• TASK PROMPT: How many lines in the data below contain the string "доме"? Answer with the number only.

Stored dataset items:
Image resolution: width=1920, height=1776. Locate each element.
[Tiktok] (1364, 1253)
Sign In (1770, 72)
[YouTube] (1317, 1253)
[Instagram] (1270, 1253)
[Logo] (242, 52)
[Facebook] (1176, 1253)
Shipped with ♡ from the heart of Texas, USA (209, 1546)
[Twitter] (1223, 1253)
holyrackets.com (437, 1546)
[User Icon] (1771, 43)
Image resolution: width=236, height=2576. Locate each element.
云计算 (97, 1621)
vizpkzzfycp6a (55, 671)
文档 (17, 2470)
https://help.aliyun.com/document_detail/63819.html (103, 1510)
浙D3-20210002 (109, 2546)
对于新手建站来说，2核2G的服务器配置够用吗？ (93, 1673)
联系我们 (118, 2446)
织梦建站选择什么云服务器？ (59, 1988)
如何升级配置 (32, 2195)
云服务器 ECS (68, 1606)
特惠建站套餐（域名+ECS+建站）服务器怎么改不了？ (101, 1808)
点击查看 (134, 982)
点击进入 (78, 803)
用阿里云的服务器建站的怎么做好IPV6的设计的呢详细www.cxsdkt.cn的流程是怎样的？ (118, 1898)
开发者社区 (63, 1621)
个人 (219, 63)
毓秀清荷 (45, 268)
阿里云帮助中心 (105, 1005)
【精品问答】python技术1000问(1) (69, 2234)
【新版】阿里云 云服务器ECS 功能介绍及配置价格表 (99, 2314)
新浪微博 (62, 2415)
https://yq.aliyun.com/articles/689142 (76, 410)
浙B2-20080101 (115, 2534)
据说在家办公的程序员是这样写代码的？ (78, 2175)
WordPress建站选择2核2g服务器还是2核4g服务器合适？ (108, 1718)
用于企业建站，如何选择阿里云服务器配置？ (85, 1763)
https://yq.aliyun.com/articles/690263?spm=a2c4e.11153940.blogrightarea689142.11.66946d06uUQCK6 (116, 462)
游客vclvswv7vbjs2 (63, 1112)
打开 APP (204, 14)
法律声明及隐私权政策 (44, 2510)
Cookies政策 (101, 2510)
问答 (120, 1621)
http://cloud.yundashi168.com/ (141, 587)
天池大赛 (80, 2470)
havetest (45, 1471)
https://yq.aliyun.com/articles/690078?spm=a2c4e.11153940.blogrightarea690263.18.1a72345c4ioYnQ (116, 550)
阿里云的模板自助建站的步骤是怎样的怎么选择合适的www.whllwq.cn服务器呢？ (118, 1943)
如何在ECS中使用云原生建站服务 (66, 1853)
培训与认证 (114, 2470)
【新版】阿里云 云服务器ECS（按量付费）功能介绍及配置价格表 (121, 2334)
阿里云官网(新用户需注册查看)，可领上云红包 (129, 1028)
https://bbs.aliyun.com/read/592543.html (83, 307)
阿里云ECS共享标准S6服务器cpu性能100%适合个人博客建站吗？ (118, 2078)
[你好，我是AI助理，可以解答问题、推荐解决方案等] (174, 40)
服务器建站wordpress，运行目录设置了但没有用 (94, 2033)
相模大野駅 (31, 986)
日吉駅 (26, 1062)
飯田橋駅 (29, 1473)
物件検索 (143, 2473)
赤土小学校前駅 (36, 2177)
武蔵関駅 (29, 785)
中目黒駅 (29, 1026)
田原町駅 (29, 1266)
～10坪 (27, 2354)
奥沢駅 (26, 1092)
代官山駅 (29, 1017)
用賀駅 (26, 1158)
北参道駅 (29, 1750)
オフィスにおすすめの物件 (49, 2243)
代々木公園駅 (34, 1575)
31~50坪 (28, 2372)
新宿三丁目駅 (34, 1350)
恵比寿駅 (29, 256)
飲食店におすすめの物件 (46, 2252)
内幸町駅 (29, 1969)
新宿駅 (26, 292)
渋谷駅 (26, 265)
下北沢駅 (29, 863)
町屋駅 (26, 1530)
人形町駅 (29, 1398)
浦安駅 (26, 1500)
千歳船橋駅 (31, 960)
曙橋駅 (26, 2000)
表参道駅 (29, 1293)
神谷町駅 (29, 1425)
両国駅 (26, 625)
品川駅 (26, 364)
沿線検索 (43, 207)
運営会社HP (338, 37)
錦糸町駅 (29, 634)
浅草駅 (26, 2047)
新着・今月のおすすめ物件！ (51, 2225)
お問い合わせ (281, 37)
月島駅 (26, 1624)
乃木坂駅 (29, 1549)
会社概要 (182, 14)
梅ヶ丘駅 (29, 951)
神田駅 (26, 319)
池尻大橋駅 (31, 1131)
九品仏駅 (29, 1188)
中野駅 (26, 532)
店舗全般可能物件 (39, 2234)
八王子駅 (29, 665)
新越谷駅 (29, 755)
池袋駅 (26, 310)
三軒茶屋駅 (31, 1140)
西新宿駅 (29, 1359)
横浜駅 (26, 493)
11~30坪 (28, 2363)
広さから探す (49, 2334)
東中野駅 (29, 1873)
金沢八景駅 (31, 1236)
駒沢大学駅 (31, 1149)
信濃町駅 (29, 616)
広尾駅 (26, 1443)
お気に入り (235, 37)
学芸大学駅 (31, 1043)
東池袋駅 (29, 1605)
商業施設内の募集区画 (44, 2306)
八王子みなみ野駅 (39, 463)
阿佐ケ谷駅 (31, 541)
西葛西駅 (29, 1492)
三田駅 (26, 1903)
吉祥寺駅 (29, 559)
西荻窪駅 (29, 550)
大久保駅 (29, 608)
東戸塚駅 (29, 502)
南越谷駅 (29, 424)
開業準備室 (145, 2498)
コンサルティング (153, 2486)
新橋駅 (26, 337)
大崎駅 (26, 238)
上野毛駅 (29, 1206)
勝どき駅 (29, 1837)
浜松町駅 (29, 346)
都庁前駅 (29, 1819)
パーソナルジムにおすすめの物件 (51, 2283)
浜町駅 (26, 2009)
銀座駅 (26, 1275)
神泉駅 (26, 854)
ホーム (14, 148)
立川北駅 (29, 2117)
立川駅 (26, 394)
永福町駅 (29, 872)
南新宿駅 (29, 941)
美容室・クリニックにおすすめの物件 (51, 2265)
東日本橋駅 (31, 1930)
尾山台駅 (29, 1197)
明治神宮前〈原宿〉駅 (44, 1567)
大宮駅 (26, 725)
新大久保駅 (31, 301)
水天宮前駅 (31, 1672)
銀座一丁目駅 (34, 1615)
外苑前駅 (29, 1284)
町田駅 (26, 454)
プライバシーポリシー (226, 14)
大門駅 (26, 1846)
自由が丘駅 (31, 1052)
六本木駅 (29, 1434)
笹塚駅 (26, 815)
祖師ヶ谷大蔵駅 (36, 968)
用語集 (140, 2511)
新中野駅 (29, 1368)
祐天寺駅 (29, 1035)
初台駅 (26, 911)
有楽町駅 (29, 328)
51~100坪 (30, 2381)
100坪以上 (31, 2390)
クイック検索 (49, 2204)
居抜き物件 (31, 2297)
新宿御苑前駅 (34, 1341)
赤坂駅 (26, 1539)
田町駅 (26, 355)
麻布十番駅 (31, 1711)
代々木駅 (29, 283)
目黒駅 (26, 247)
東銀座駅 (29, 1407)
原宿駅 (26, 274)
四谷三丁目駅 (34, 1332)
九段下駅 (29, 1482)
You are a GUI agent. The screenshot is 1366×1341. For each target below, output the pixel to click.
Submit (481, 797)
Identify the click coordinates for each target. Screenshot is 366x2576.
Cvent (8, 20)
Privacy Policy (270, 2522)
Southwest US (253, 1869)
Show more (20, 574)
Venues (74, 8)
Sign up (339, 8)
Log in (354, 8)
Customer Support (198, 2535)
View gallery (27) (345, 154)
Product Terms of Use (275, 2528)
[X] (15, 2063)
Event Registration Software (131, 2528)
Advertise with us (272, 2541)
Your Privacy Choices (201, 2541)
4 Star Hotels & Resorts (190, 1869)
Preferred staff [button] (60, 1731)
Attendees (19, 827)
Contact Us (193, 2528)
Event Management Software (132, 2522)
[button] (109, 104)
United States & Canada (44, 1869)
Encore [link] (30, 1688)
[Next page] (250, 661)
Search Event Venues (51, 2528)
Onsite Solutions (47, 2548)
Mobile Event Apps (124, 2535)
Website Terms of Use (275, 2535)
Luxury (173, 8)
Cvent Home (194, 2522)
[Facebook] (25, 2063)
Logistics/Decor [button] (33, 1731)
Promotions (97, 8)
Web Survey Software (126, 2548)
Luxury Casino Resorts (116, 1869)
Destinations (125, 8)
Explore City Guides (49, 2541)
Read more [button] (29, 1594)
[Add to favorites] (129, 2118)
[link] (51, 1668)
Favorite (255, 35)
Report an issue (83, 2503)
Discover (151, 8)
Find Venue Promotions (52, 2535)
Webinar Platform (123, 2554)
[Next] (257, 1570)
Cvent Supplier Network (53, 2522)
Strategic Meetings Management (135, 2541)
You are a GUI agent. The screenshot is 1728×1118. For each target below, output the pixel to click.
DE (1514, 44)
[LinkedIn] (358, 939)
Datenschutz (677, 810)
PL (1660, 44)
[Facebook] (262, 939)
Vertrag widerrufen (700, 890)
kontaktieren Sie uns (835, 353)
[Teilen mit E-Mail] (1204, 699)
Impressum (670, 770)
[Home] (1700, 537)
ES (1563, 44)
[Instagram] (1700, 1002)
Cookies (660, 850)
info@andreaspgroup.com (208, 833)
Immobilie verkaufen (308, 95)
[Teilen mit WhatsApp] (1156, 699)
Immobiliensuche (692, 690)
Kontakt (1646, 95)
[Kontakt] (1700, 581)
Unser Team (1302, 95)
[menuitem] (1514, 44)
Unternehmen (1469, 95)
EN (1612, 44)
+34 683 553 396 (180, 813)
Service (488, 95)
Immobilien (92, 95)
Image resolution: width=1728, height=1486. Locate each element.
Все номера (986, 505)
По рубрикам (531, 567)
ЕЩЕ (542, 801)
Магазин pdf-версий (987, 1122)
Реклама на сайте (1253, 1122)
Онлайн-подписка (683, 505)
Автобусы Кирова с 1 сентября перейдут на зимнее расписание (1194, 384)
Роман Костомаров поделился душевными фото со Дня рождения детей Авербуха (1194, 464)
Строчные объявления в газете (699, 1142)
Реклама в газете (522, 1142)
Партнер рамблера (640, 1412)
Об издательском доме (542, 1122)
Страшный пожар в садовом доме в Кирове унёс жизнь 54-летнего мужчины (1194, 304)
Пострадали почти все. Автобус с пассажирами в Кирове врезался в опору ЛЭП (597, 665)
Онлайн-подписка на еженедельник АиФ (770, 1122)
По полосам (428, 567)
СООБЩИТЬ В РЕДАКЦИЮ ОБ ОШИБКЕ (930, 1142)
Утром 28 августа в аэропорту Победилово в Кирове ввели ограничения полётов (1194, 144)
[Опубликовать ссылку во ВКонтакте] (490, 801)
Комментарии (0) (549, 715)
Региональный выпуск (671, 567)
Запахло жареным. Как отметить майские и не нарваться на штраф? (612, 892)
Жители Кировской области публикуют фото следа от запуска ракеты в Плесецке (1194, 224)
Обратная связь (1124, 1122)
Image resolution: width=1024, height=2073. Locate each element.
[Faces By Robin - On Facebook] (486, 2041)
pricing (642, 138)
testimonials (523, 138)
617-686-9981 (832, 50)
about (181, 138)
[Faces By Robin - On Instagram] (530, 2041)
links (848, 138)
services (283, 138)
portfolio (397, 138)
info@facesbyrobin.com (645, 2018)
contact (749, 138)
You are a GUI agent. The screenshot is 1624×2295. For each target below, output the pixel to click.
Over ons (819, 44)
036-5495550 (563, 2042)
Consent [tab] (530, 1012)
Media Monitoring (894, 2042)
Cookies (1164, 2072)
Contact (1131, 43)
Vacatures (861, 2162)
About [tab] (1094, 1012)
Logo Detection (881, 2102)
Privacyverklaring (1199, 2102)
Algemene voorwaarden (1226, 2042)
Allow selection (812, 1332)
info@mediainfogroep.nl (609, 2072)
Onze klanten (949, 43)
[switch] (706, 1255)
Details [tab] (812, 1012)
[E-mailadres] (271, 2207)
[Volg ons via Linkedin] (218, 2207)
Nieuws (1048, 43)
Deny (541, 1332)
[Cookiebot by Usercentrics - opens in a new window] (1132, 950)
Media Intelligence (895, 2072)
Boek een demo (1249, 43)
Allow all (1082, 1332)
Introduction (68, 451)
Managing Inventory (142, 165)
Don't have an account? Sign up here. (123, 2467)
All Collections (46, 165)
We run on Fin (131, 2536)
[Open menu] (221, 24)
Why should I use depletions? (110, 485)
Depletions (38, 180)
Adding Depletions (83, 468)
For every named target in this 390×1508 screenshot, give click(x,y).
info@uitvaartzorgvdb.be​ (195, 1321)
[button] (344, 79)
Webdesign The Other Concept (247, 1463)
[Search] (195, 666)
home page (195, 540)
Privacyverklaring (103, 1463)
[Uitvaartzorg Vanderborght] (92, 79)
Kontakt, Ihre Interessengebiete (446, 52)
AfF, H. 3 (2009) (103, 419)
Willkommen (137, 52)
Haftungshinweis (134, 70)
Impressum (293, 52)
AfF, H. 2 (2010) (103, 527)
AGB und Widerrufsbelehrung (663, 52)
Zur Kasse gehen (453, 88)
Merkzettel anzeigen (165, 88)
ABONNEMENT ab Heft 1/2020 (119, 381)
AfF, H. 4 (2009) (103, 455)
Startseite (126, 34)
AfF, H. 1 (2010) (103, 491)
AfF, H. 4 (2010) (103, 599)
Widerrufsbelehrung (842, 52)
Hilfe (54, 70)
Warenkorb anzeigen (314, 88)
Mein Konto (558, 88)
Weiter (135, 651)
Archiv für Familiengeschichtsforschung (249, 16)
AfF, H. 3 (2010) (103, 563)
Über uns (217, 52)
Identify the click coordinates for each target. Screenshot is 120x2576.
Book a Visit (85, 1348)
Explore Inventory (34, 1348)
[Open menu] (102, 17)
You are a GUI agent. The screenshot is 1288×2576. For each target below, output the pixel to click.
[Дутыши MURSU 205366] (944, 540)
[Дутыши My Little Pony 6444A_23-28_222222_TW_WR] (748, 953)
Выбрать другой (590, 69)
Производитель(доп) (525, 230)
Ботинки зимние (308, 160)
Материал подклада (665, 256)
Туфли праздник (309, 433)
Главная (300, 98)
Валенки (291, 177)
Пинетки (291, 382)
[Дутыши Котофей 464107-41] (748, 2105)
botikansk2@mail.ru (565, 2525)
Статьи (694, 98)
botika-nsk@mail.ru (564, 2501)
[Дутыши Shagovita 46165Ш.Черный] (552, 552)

• RESULT: 2